## EXERCISE SET
a: Say whether each statement agrees with the music review, answering yes or no and quoting the words of the review that decide it: (i) The singer called a "dreampopster" grew up listening to Amy Grant. (ii) Random Access Memories debuted at Number One in 30 countries. (iii) The two Frenchmen relied on samples and Auto-Tune.
b: In the music review, rewrite the stretch from "After 16 years" through "future. They’ve succeeded.", putting "musicians" in place of "Frenchmen".
c: Write what comes next in the music review, starting after its final sentence.

## PASSAGE
:::::

This “dreampopster”’s having grown up listening to Amy Grant may explain the melodic flexibility of her dulcet voice and her knack for crafting confessional lyrics to which believers and unbelievers at particularly vulnerable moments in their lives can relate, i.e., the pop part. But it doesn’t explain the dreaminess. Curtis has married into that by exchanging vows with the electronics maestro Jamie Hill. And not since Agnetha Fältskog and Frida Lyngstad married Björn Ulvaeus and Benny Andersson respectively has a musical marriage sounded so made in heaven.

Random Access Memories

After 16 years of trying to become the world’s most popular techno-dance act in particular, Thomas Bangalter and Guy-Manuel de Homem-Christo now find themselves the world’s most popular pop act in general. How else to refer to the makers of an album that debuts at Number One in 20 countries? Eschewing samples and Auto-Tune for live drums, vocoders, Nile Rogers, and Giorgio Moroder, these two Frenchmen set out to take the ’70s and ’80s pop they grew up loving into the future. They’ve succeeded.

:::::

## DATA SECTION
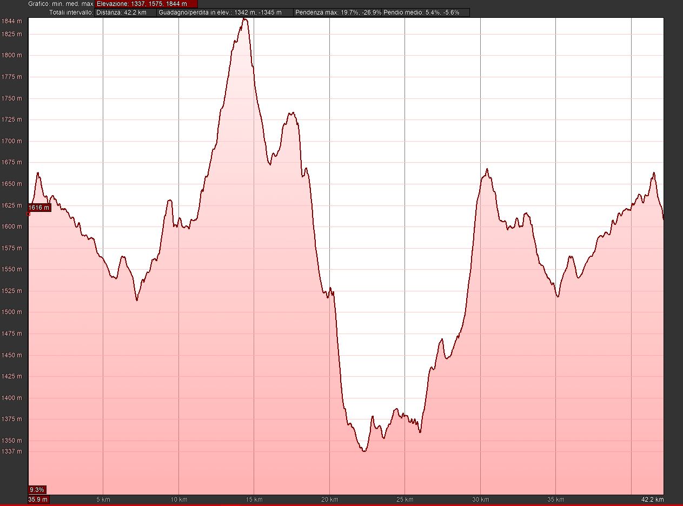683x506 pixels.
Task: Click the 9.3% slope indicator label
Action: [37, 490]
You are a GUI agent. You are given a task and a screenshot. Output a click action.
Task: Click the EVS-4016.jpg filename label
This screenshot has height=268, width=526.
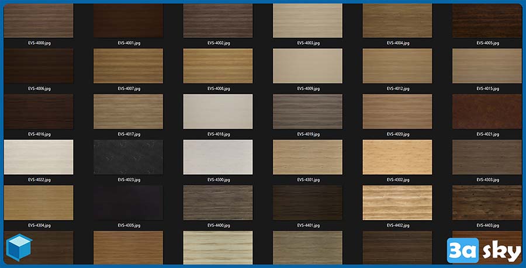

:::::

## ANSWERS BELOW
a:
(i) Yes: "having grown up listening to Amy Grant"
(ii) No: "debuts at Number One in 20 countries"
(iii) No: "Eschewing samples and Auto-Tune for live drums"

b:
After 16 years of trying to become the world’s most popular techno-dance act in particular, Thomas Bangalter and Guy-Manuel de Homem-Christo now find themselves the world’s most popular pop act in general. How else to refer to the makers of an album that debuts at Number One in 20 countries? Eschewing samples and Auto-Tune for live drums, vocoders, Nile Rogers, and Giorgio Moroder, these two musicians set out to take the ’70s and ’80s pop they grew up loving into the future. They’ve succeeded.

c:
On My Way to the Sun

His CCM producer-performer accomplishments notwithstanding, it’s for singing Kansas’s final hit 31 years ago that Elefante will most be remembered. Appropriately, he has invited the Kansans David Ragsdale (violin) and Rich Williams (guitar) to contribute to this album’s lead track and made every song expressive of the heartland progressive hard rock for which Kansas became famous. True, the cover art recalls Yes, but the lyrics don’t. They’re as explicitly Christian as anything written by Kerry Livgren. And Elefante’s age-defying 55-year-old pipes do them justice.

Spotlight

A generation ago, the 13 profanities that pockmark the otherwise smooth road traveled by the veteran rapper Aceyalone on his latest album, Leanin’ on Slick (Decon), would’ve stigmatized him as transgressive. Nowadays, when most rappers pack at least 13 profanities into every song, Aceyalone (pronounced “A.C. Alone”) seems like a Goody Two-shoes. Furthermore, he auto-tweaks his expletives, making them radio (if not family) friendly, and 10 of his 13 latest songs contain no cussing at all. Such steps in the right direction should be encouraged.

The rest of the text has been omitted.